Avere qualche chilo in più ci porta spesso a decisioni drastiche, come quella di saltare i pasti per dimagrire: niente di più sbagliato. Si tratta di un'abitudine dannosa per il corpo e la mente, inoltre non favorisce affatto la perdita di peso, ma può avere l'effetto contrario. Meglio lasciar perdere il fai da te, e rivolgersi sempre a un nutrizionista o a un dietologo, che studieranno un piano alimentare personalizzato e bilanciato. Ma, cosa succede al corpo se salti i pasti? Scopriamo quali sono le conseguenze sul peso e sulla salute.

Alterazione del senso di fame

Saltare i pasti provoca una situazione di digiuno, che causa un calo di zuccheri, stimolando il senso di fame: ciò ci porterà a mangiare di più durante il pasto successivo, preferendo i carboidrati. Il nostro sistema nervoso, infatti, è dipendente dal glucosio: alcuni tessuti necessitano proprio di glucosio per la loro attività metabolica. Saltare un pasto ci porterà quindi, inevitabilmente, a mangiare di più o comunque a consumare una quantità maggiore di quella che mangiamo di solito.

Aumento di peso e perdita di massa muscolare

Il pasto che non bisogna assolutamente saltare è la colazione: molti studi sostengono che questa abitudine sbagliata favorirebbe il sovrappeso e l'obesità.  Quando digiuniamo, poi, perdiamo prima liquidi, poi muscolo e infine la massa grassa. Il digiuno mette in allarme il cervello, spingendoci a consumare carboidrati. Se saltiamo i pasti, quindi, il nostro corpo toglie proteine dal muscolo, così da ricavarne glucosio. In questo modo perdiamo massa muscolare, e quindi massa magra.

Si favorisce l'effetto yo-yo

Quando saltiamo i pasti e facciamo una dieta drastica, favoriamo il cosiddetto "effetto yo-yo", che si verifica quando perdiamo peso e lo riacquistiamo subito, spesso con gli interessi. Si tratta di un fenomeno dannoso soprattutto per la salute, in quanto altera il metabolismo e favorisce una ripresa del peso, principalmente massa grassa. Come abbiamo già detto, poi, saltare i pasti favorisce le abbuffate ai pasti successivi, portandoci ad assumere più calorie.

Rallenta il metabolismo

Saltare i pasti rallenta il metabolismo basale, cioè il consumo di calorie a riposo. La fame improvvisa che assale dopo il digiuno viene percepita dal cervello come una minaccia, spingendo il metabolismo e risparmiare energia. Il nostro corpo, quindi, brucerà di meno portando ad un aumento di peso.

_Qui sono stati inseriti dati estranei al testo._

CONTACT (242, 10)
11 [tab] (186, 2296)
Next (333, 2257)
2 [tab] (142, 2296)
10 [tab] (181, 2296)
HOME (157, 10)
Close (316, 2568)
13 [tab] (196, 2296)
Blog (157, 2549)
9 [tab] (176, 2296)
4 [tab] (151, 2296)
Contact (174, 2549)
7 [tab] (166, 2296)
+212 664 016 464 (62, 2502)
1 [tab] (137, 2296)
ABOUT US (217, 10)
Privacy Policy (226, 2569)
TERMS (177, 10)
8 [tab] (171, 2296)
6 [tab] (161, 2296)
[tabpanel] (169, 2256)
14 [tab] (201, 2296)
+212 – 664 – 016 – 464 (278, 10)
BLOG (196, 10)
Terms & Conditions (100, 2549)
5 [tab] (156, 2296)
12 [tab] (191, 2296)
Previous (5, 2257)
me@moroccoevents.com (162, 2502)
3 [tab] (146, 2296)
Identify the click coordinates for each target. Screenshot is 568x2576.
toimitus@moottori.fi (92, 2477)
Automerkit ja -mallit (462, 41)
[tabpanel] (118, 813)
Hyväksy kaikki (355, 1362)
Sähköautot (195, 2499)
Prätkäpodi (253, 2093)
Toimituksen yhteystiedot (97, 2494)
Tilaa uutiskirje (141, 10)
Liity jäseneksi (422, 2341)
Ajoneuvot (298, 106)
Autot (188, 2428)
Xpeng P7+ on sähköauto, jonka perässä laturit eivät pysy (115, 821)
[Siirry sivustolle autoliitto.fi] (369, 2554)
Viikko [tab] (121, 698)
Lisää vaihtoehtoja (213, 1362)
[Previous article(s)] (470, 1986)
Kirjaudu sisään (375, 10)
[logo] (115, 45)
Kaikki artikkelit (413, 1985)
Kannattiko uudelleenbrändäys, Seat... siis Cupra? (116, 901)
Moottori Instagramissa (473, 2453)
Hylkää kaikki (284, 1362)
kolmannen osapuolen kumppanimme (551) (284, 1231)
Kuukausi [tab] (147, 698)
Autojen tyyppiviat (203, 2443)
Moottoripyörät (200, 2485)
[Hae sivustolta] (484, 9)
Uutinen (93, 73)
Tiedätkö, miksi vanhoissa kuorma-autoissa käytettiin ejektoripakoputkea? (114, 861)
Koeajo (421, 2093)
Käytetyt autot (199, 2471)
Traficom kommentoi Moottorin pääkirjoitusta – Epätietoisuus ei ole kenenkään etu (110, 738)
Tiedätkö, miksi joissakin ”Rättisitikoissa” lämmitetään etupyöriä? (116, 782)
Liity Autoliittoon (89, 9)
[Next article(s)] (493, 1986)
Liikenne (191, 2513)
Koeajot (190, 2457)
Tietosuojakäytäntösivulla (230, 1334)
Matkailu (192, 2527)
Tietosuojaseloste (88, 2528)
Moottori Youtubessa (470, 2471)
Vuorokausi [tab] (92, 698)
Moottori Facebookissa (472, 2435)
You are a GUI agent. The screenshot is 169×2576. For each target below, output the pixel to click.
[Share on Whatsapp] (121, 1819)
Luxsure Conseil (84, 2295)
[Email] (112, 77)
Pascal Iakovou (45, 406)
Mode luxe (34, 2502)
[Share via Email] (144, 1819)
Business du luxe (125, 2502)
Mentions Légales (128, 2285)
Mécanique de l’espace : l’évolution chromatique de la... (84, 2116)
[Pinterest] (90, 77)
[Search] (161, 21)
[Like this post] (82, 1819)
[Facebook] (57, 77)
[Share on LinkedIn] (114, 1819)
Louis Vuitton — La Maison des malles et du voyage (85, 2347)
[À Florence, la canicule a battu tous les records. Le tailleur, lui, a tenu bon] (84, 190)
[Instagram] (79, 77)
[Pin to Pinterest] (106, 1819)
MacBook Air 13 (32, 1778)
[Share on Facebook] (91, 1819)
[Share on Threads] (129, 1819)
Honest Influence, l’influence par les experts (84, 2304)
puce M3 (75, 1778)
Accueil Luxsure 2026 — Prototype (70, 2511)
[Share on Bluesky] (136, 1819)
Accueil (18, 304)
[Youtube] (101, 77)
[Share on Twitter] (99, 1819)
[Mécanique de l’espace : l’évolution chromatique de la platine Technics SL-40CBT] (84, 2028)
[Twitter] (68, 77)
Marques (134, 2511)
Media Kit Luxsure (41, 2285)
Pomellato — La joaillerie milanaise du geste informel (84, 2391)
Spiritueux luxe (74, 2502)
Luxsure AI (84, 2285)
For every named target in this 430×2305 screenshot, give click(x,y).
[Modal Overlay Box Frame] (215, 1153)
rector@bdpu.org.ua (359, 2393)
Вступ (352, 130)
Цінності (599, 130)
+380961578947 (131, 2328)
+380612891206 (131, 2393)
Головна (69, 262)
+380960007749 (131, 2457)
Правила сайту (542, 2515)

Se invece volete tenere attivo il metabolismo, è importante mangiare poco e spesso: i 3 pasti principali devono essere accompagnati da 2 spuntini, una a metà mattina e uno a metà pomeriggio. In questo modo non soffriremo di attacchi di fame.

Aumenta il grasso addominale

Se saltiamo i pasti, andiamo incontro a un altro svantaggio, non da poco: l'aumento del grasso addominale. L'accumulo di adipe sulla pancia comporta dei rischi per la salute, in quanto predispone a pressione alta, problemi cardiovascolari, ictus, infarto. Se il corpo non riceve cibo per un po' di tempo, tende a conservare delle riserve di grasso, consumando poco e accumulando di più.

Conseguenze su mente e umore

Saltare i pasti causa un calo di glucosio, con influenze anche sul cervello. Se non facciamo colazione al mattino, non forniamo al corpo i giusti nutrienti per cominciare la giornata. Consumare carboidrati complessi, come cereali integrali, ma anche proteine e grassi buoni, ci farà affrontare la giornata nel modo giusto. Essere affamati, poi, condiziona anche il nostro umore: siamo più scontrosi e irritabili, a causa del calo di zuccheri. Saltare i pasti mette quindi sotto stress il corpo e ciò influisce su dopamina e serotonina, i due ormoni della felicità.

Cresce il rischio di carenze nutrizionali e disordini alimentari

Saltare i pasti per dimagrire, aumenta il rischio di carenze nutrizionali e disturbi alimentari come anoressia o bulimia nervosa e disturbo da alimentazione incontrollata, che hanno tutti in comune l'ossessione del cibo, del proprio peso corporeo e dell'immagine. Fare pasti regolari, quindi, aiuta anche a non incorrere in questi disturbi che possono essere pericolosi per la nostra salute.